§ How to complete this task
Your copy of the entries below should hold exactly the lines from the one containing "Open the Referrals Received card" to the one containing "Where should I", inclusive, and no pictures.

§ Source data
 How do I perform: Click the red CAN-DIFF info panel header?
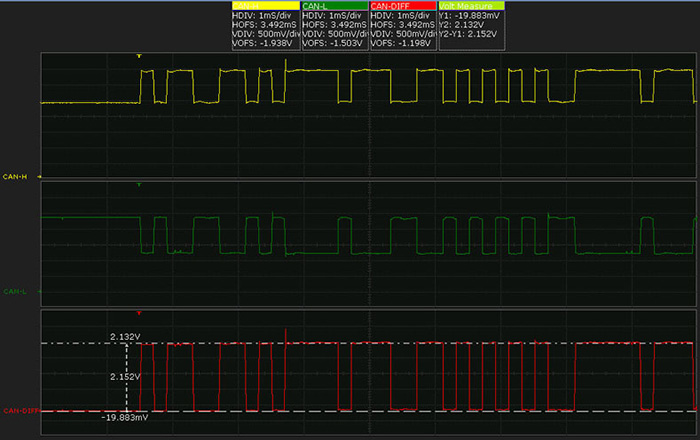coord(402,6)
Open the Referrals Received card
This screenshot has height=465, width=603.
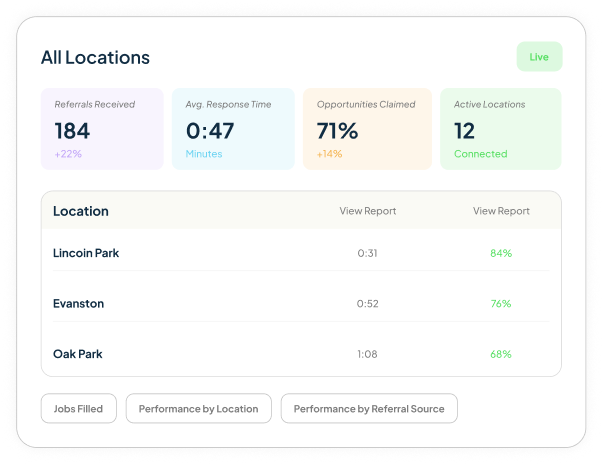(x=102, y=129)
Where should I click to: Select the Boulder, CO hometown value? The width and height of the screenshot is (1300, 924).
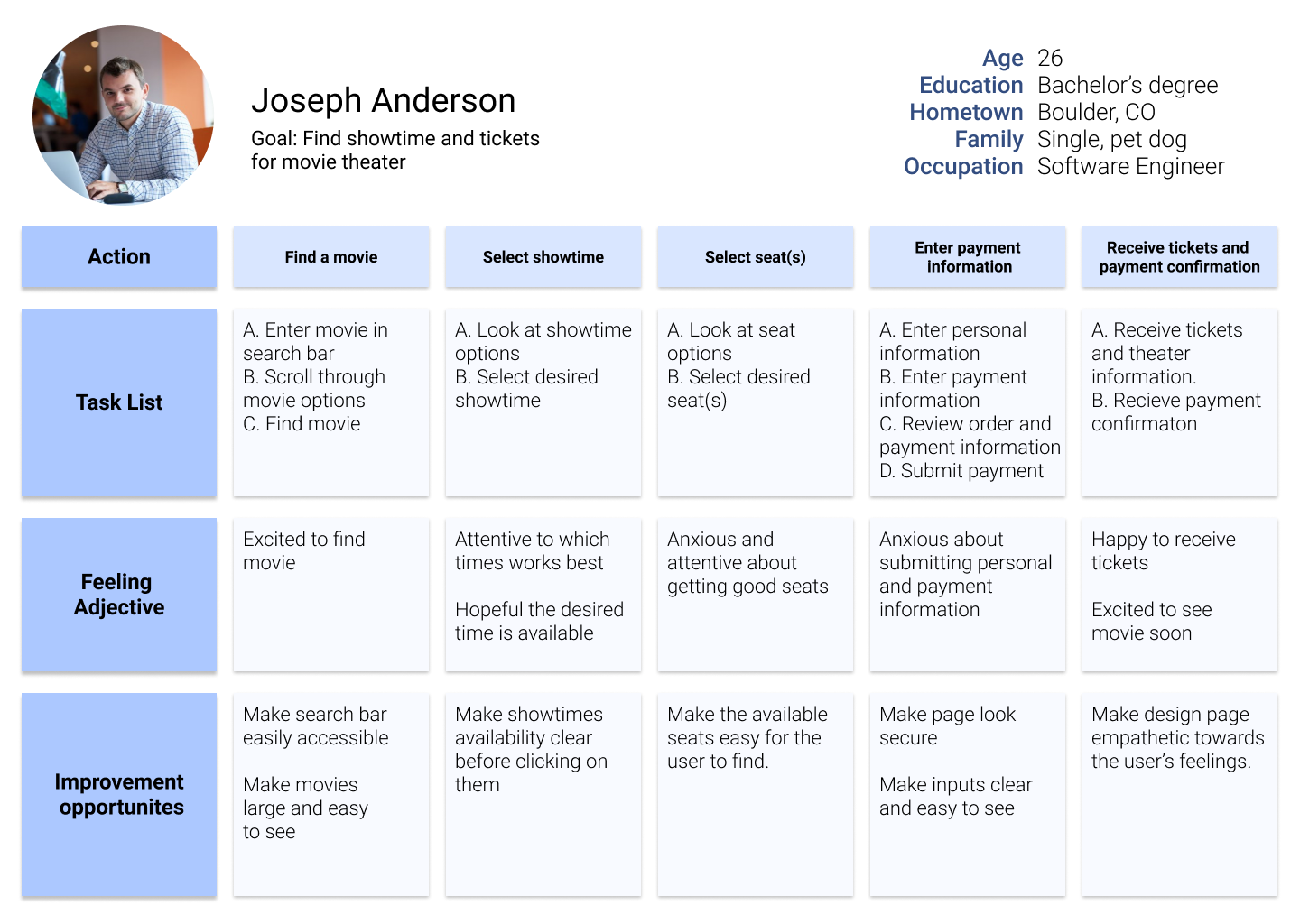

* * *

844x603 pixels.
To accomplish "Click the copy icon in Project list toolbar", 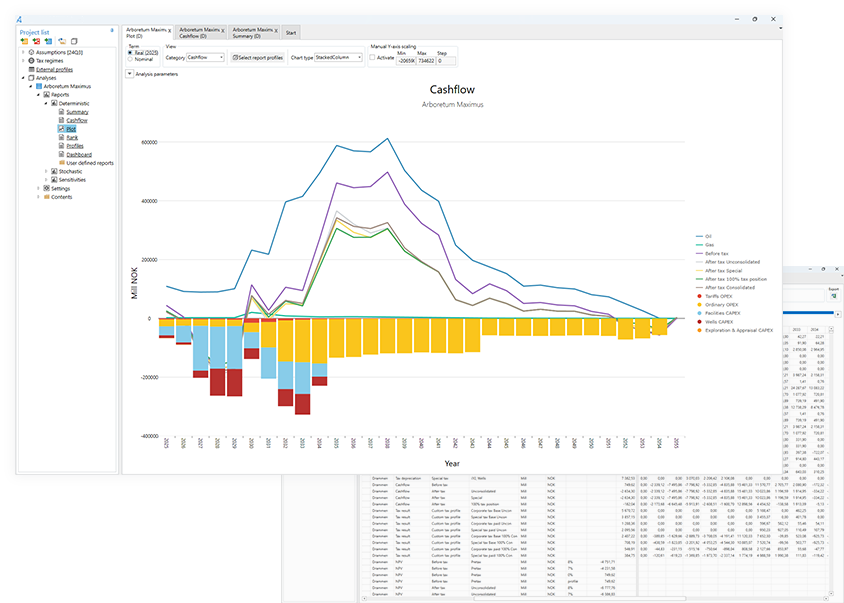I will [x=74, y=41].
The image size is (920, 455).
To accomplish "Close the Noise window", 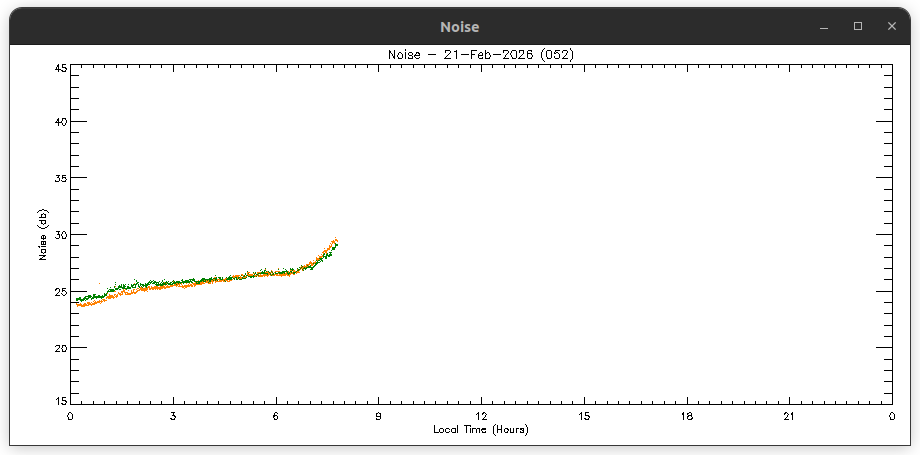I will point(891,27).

§ Solution to the exercise
Open the Referrals Received card
This screenshot has height=465, width=603.
(x=102, y=129)
Where should I click to: Select the Boulder, CO hometown value? The width and height of the screenshot is (1300, 924).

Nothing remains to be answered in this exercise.